A Geminid shooting star streaks across the sky in December 2017.

(CNN)The Geminid meteor shower is one of the most active and dependable displays of the year, according to the American Meteor Society. This year, the shower will peak on the evening of December 13 and 14, so let's hope for clear skies to see a beautiful show of green fireballs.

This phenomenon was first recorded in 1862 and causes a show each December.
Although the shower could be visible in the late evening hours on Sunday and Monday, around 2 a.m. is the best time to see meteors no matter where you are in the world, according to predictions from EarthSky. That's when the radiant point -- the point from which the meteors appear to radiate -- is highest in the sky.

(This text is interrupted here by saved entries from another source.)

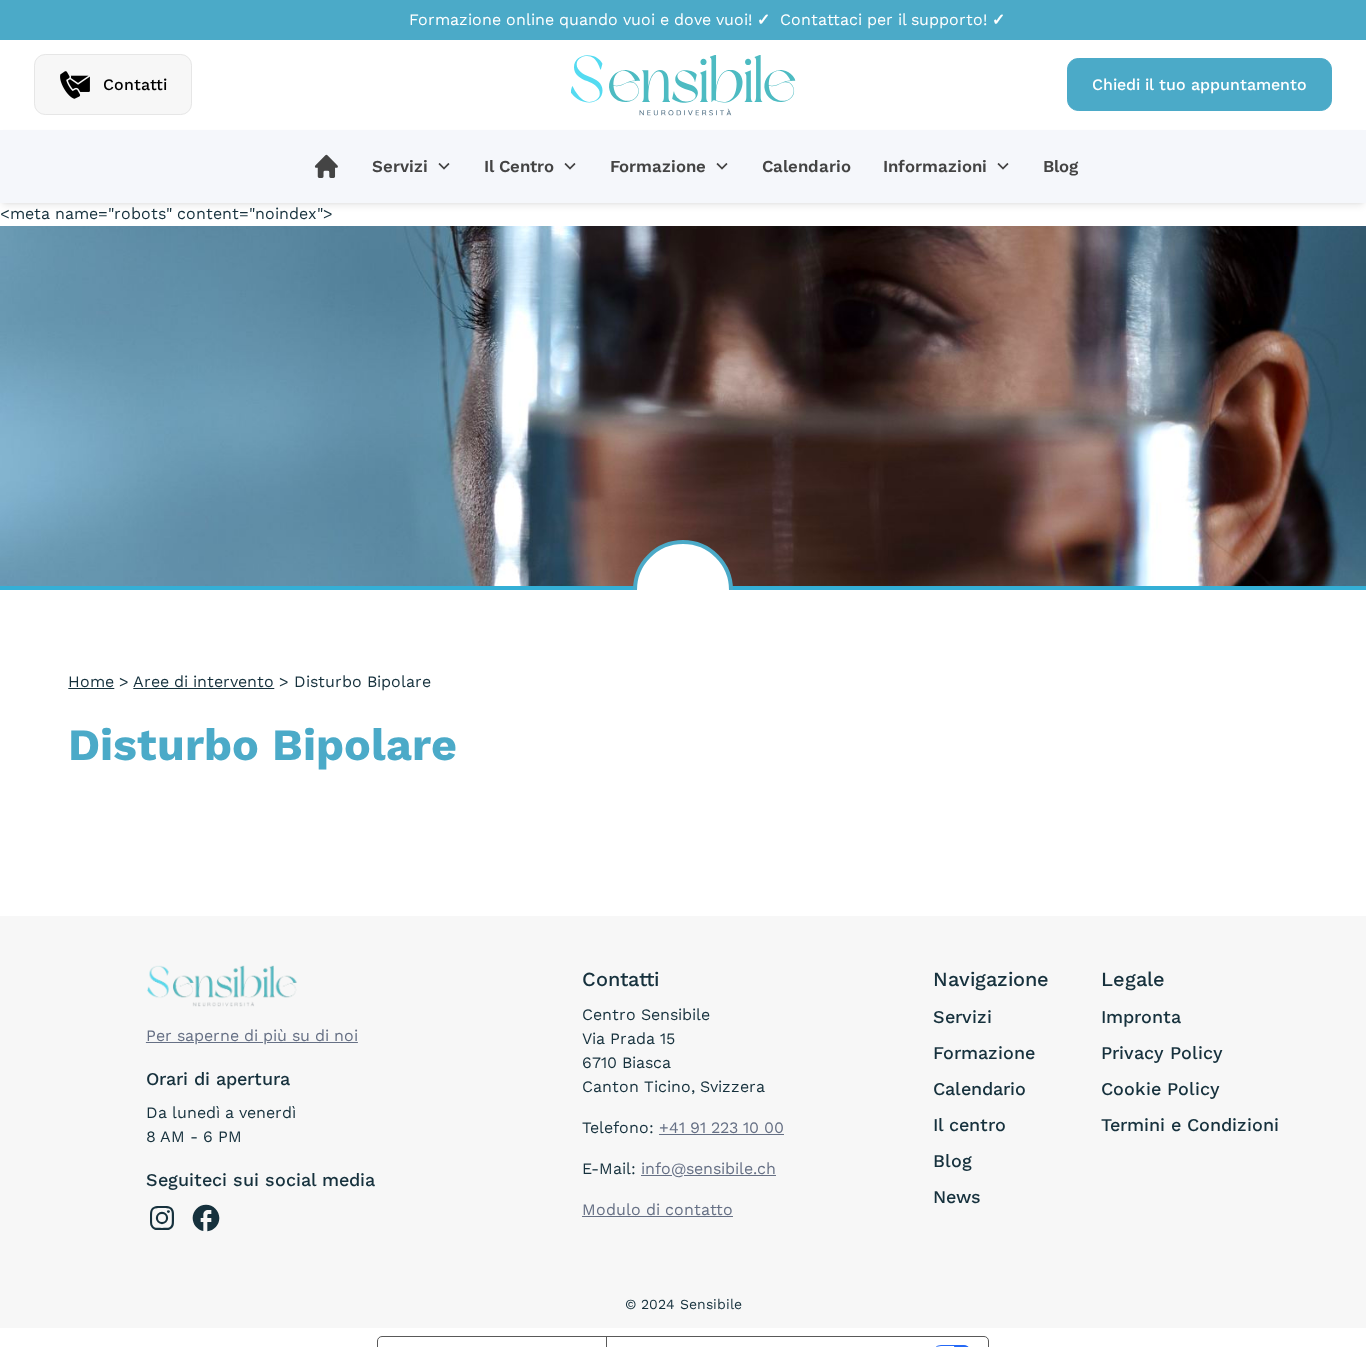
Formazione (984, 1052)
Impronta (1141, 1016)
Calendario (806, 166)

To see when they will peak in your part of the world, check here.
    Although the Geminid shower is known for its "shooting stars," the number of meteors visible depends on the time and how dark the sky is. Fortunately, the moon will only be 1% full, according to AMS, so it will be easier to see the meteors streaking across the sky.
      The asteroid 3200 Phaethon is responsible for this meteor shower, which is unusual because it's usually comets, not asteroids, with icy debris that create meteor showers. Scientists have debated the very nature of what Phaethon is. The closely tracked near-Earth asteroid has been likened to comets, so it's been called a "rock comet."
        Phaethon was discovered in October 1983 and named after the Greek myth about the son of Helios, the sun god, because it closely approaches our sun.
        Phaethon orbits the sun closer than any other asteroid and takes 1.4 years to complete its orbit. The asteroid heats to about 1,300 degrees Fahrenheit on its closest approach to the sun, which causes it to shed dusty debris.